Recruitment doesn’t start and end with HR–there is a real and active role to play in the recruitment process in terms of hiring diverse communications teams. The biases that exist in recruitment retention remains the same and can be reduced by promoting diversity, equity, and inclusion. “Diversity is counting heads and inclusion is making heads count”

There are a number of benefits to promoting diversity in your organization. Diversity enhances creativity, facilitates breakthrough innovations, changes the way you think and improves the bottom line. Companies in the top quartile for racial and ethnic diversity are 35% more likely to outperform their respective national industry medians, and companies in the top quartile for gender diversity are 15% more likely to outperform industry medians as well. 

How can organizations break out of homogeneity? CityYear recommends a close examination of your job descriptions. Does it have inclusive language? Is there flexibility with education requirements and office hours? Does the description showcase your mission and team? Is your job description inspiring?

 Taking proactive steps to address these fundamental questions is key in promoting diversity in your organization. Connecting candidates to people who are similar to them creates an authentic hiring experience and promotes collaboration. Filtering for inclusion in job descriptions helps diversity tremendously.

Additional Notes, Quotes, and Interesting Points: 

Women and minorities don’t do well in salary negotiations, be mindful of that in the hiring process. 

If there’s only one woman (or minority) in your candidate pool, there’s statistically no chance she’ll be hired. However, if just one additional woman or minority is added to the candidate pool, the chances of a women or minority being hired dramatically increase.

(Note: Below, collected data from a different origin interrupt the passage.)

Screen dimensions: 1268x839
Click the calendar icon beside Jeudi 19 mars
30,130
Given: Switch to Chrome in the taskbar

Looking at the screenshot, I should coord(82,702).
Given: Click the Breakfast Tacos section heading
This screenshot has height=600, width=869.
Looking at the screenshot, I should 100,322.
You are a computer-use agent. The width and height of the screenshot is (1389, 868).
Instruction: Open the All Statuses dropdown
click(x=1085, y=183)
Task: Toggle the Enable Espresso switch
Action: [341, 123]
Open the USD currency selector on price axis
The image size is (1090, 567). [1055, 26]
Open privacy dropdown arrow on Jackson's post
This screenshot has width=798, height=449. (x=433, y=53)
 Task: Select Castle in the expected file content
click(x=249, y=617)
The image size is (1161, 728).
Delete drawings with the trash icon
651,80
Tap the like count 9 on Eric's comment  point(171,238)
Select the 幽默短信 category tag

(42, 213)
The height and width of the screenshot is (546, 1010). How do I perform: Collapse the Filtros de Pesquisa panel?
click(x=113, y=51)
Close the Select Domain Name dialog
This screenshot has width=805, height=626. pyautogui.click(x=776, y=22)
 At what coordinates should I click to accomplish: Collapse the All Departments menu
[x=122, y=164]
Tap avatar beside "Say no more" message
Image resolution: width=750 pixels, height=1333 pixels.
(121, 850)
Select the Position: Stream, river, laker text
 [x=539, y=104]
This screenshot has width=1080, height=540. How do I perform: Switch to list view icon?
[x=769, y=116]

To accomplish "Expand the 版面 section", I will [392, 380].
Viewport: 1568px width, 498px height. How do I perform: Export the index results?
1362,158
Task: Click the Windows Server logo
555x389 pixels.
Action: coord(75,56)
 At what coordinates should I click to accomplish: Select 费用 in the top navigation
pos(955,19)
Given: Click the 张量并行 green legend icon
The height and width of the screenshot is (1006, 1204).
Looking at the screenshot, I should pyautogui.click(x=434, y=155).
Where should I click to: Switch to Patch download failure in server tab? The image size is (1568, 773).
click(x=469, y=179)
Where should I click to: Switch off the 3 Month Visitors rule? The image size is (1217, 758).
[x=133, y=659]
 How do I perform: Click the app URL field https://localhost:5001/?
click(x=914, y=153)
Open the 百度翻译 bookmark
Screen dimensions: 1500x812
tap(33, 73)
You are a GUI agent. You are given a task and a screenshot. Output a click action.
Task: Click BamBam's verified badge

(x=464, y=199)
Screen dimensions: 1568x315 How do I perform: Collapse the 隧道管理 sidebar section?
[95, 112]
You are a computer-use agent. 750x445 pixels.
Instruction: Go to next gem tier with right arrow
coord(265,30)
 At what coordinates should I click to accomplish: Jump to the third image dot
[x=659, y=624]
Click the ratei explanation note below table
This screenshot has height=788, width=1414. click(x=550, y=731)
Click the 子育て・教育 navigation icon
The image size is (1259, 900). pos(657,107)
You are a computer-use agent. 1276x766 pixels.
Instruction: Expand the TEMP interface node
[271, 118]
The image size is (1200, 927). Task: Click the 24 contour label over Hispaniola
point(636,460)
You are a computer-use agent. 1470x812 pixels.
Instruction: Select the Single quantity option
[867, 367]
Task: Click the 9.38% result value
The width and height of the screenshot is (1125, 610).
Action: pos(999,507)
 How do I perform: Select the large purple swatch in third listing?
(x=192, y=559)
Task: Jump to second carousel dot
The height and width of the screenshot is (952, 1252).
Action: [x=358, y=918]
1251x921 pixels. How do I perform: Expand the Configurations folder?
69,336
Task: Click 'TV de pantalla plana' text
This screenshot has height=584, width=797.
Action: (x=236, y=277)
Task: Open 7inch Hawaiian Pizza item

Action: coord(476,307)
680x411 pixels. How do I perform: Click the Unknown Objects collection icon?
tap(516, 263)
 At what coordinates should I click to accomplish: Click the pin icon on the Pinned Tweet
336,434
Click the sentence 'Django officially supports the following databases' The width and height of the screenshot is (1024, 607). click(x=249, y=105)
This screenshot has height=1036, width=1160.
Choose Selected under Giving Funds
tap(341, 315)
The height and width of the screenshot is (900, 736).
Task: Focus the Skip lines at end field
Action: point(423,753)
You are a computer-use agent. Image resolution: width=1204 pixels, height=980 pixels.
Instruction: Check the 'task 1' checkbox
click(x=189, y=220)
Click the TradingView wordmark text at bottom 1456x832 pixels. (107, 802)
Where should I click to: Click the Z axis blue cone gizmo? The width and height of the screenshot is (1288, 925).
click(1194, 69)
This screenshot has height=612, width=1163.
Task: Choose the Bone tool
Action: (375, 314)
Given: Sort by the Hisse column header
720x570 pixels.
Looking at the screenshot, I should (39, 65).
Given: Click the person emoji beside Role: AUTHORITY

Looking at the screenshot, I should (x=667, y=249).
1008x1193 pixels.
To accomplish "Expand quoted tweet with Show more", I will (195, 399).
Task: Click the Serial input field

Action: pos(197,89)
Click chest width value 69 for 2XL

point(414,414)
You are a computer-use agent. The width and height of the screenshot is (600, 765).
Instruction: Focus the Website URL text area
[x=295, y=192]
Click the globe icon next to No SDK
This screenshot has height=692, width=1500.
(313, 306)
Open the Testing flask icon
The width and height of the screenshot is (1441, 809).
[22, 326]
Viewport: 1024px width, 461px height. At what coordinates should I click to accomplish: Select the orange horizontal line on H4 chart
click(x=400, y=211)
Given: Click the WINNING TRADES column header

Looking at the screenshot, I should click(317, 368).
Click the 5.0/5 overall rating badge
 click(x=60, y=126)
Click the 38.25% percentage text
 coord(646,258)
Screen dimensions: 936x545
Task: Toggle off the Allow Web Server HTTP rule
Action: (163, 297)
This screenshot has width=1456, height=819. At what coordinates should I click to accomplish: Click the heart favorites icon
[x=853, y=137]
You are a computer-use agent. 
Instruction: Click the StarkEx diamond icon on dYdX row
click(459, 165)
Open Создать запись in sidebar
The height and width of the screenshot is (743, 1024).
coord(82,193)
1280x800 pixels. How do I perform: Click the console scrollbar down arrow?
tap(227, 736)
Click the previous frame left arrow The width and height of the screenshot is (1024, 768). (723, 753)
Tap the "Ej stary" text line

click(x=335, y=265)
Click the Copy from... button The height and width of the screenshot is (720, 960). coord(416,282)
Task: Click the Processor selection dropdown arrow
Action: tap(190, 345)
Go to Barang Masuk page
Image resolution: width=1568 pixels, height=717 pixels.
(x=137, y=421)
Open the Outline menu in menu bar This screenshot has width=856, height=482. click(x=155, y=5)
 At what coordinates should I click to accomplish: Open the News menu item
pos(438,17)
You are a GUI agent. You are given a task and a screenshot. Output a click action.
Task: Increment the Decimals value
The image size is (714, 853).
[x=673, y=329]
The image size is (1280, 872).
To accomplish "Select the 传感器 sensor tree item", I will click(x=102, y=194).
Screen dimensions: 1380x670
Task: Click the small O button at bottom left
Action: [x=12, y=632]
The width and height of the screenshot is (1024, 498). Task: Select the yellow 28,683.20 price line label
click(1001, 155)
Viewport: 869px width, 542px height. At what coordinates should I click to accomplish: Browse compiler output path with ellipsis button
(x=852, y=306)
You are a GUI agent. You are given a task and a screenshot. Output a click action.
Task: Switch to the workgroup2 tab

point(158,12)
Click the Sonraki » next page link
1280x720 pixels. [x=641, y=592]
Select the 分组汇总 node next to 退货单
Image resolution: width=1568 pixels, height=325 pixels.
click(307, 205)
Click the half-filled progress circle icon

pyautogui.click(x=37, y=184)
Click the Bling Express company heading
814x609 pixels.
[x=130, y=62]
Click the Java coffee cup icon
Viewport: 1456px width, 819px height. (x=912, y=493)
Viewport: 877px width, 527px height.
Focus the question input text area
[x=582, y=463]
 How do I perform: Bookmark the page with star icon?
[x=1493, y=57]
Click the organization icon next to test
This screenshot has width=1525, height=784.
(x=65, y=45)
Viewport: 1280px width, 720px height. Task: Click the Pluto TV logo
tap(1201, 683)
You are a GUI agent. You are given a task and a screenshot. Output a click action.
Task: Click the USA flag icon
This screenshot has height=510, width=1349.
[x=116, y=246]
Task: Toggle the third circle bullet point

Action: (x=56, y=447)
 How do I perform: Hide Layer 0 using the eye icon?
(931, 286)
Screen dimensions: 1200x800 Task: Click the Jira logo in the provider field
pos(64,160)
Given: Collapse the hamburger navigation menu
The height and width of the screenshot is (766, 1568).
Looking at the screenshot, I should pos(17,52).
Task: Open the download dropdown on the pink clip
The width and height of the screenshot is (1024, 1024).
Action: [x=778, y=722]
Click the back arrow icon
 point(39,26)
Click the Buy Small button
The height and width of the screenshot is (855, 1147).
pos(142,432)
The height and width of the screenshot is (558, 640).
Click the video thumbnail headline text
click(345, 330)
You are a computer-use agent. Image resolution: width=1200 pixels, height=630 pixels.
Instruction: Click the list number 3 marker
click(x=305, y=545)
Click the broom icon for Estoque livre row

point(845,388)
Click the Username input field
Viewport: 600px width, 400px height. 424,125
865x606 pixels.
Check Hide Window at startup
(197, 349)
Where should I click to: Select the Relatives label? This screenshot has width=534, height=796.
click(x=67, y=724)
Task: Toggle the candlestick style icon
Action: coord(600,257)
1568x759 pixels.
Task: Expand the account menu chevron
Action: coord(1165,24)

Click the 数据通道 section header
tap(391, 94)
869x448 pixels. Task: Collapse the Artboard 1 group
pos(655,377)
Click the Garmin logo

Exercises or Questions Asked of the Audience: 

How do you know whether or not your organization is diverse? Does everyone looks the same? Are there different cultural backgrounds? Who has decision making power? Is your leadership diverse? Are you able to be your authentic self and rise into leadership? Does everyone come from the same hiring pipelines?

Pair and share exercise—with a partner discuss some of your organization’s diversity recruitment challenges/opportunities (5 minutes) 

Responses: 

  • Expertise requirements limits hiring pool

  • Job expectations that require a set expertise alienates people with “transferrable” skills.

  • We are told to look into our own networks, and our networks may not be very diverse.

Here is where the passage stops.